-- start RECORDED INFORMATION --
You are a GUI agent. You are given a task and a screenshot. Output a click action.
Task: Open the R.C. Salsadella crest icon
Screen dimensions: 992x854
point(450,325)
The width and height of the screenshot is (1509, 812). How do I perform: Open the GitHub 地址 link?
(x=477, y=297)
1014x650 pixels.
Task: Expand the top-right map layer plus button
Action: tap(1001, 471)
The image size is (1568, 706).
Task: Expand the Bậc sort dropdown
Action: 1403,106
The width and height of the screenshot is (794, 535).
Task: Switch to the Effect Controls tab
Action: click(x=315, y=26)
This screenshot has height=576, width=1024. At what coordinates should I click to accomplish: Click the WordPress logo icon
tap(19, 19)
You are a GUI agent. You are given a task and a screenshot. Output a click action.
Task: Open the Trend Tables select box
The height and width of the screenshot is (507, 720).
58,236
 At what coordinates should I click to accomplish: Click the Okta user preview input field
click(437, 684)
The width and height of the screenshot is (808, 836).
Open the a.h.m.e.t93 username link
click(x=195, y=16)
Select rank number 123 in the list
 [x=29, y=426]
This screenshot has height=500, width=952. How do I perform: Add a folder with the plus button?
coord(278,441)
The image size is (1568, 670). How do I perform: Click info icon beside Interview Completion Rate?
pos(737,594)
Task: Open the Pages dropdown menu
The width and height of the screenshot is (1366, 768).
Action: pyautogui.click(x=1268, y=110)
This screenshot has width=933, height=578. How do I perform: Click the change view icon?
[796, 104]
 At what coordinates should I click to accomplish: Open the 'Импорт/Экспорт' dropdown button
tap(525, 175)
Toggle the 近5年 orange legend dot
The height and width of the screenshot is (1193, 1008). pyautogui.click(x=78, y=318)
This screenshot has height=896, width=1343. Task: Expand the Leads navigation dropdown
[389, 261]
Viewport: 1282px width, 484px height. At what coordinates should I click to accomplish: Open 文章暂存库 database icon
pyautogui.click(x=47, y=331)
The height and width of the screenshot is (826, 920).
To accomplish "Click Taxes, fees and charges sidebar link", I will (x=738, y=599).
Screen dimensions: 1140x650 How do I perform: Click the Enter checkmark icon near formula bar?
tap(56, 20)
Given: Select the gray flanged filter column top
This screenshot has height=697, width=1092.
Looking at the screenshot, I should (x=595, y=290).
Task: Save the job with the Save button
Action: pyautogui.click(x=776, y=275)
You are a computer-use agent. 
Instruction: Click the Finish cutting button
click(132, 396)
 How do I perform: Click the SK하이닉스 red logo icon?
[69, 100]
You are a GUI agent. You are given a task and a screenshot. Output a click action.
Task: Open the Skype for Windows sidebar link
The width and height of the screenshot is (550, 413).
-- end RECORDED INFORMATION --
Substitute "drop-down" for "dropdown" in the listing, from the line with "At what coordinates should I click to accomplish: Click the Okta" up to and including the line with "tap(525, 175)". Return only those lines, with nothing else changed.

 At what coordinates should I click to accomplish: Click the Okta user preview input field
click(437, 684)
The width and height of the screenshot is (808, 836).
Open the a.h.m.e.t93 username link
click(x=195, y=16)
Select rank number 123 in the list
 [x=29, y=426]
This screenshot has height=500, width=952. How do I perform: Add a folder with the plus button?
coord(278,441)
The image size is (1568, 670). How do I perform: Click info icon beside Interview Completion Rate?
pos(737,594)
Task: Open the Pages drop-down menu
The width and height of the screenshot is (1366, 768).
Action: pyautogui.click(x=1268, y=110)
This screenshot has width=933, height=578. How do I perform: Click the change view icon?
[796, 104]
 At what coordinates should I click to accomplish: Open the 'Импорт/Экспорт' drop-down button
tap(525, 175)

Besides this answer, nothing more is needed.